Many of us spend large portions of our day walking. We walk from our homes to our vehicles, we walk from our vehicles to our jobs, we walk through stores, we walk to appointments, and we even walk for recreational purposes. This is such a basic daily activity that few would ever consider how the mere act of walking could put them in harm’s way.
However, walking can result in an accident such as a slip and fall or trip and fall. Such accidents are also more likely to occur during certain times of the year.
For example, winters can get quite cold in Philadelphia. This puts citizens at greater risk of being harmed in accidents as a result of slipping on ice or snow.

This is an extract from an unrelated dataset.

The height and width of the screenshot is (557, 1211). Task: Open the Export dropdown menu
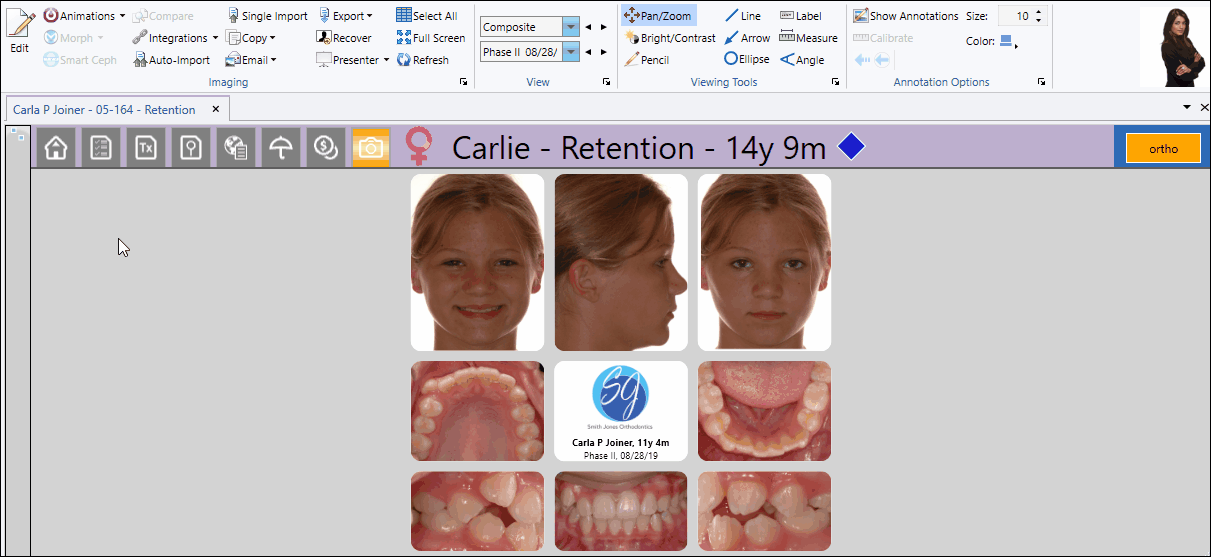(346, 16)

This doesn’t need to happen to you. Guard against such accidents by:
Account for weather conditions when deciding what types of shoes or boots to wear when walking during the colder months of the year. If there’s a chance you may find yourself walking on icy surfaces, choose footwear with the right traction.
You can’t control the degree to which others address hazards like snow and ice on their properties. However, you can take basic steps to keep yourself and your guests safe on your own property.

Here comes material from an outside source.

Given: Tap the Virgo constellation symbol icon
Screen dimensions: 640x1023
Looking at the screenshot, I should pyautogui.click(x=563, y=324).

Before a winter storm hits, invest in deicing agents, shovels, and other items you’ll need to remove snow and ice from walking paths should they accumulate. When a winter storm does strike, be vigilant about applying deicing agents and shoveling snow so that you and others have a safe path to walk on at your home, business, or both.
Paying attention to your surroundings is always important when navigating a busy city like Philadelphia on foot. It’s particularly crucial during the winter months when you could easily overlook ice in your path at night.
Don’t let yourself be harmed because you overlooked such hazards. Keep your eyes up when walking to ensure you spot any dangers that might otherwise result in an accident.
Whenever they are available, such as on outdoor steps, use handrails. If you do slip on ice or snow, gripping a handrail could prevent you from falling to the ground.
You might not always have the option to park close to where you’re going when you drive to the store, work, or any other such location. If a parking lot is crowded, there isn’t much you can do to change that.
However, if you do have the option, be sure to park in a manner that limits the amount of distance you need to cover on foot when traveling from your vehicle to your destination and back again. Additionally, be careful when entering and exiting your vehicle, as you may have parked on a patch of ice without realizing it.
All that said, while you can take steps to keep yourself safe, it’s possible you’ll still be injured as a result of slipping on ice or snow one day because someone else was negligent. For example, perhaps a property owner didn’t install sufficient outdoor lighting in their parking lot, rendering it impossible for you to spot icy conditions when walking to your car at night.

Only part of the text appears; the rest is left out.